> Recorded information:
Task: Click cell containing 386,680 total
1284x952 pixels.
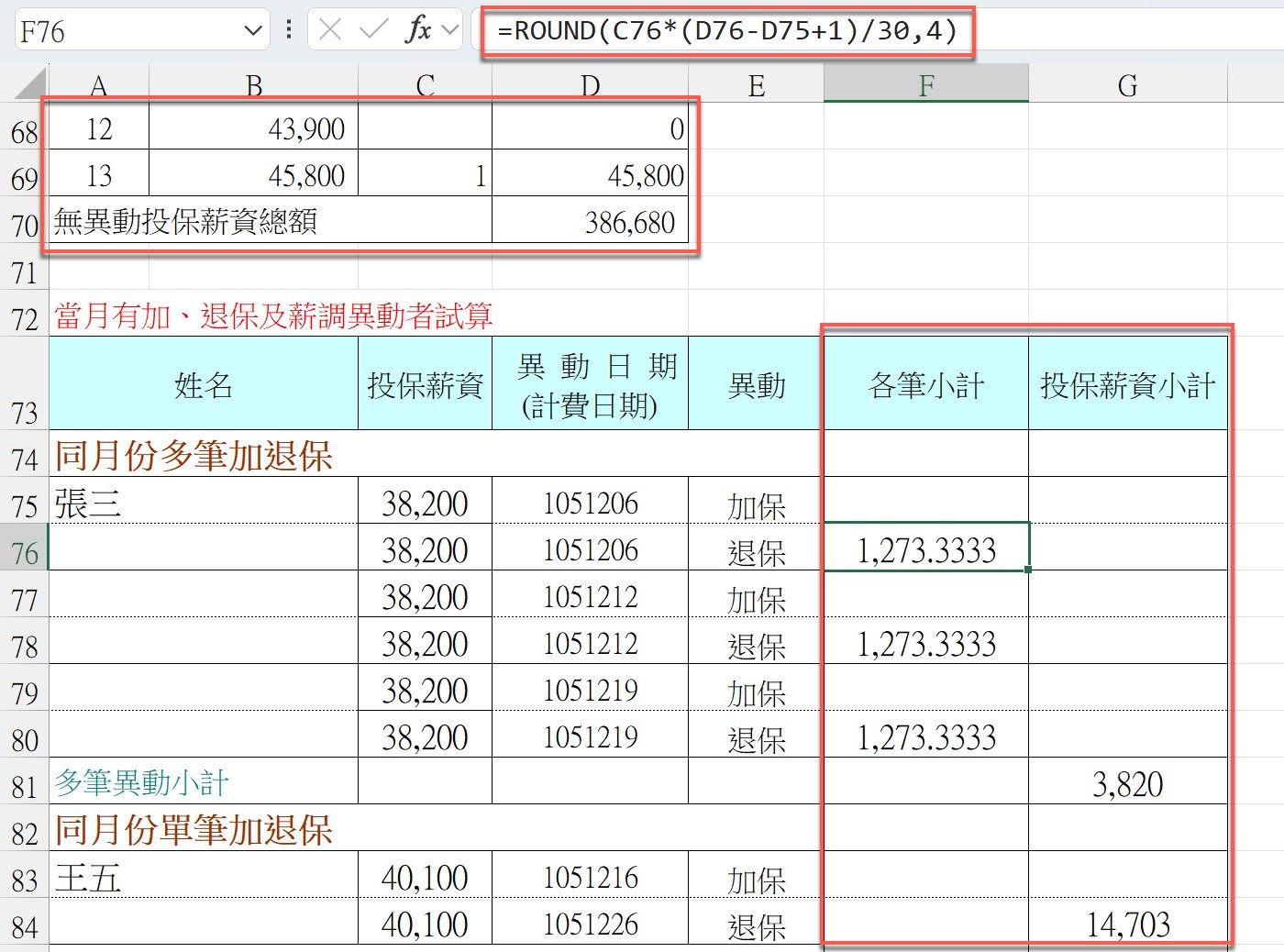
* * *
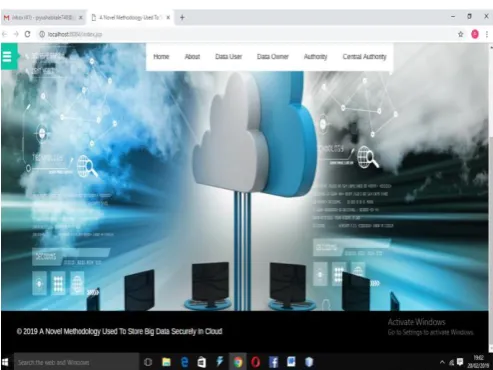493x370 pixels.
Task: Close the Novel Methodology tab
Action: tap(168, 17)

> Description of the task: In the entries above, please find the line with "Task: Click cell containing 386,680 total" and the line with "1284x952 pixels.", then write out exactly those two lines and every line between them, and nothing more.

> Result for this task:
Task: Click cell containing 386,680 total
1284x952 pixels.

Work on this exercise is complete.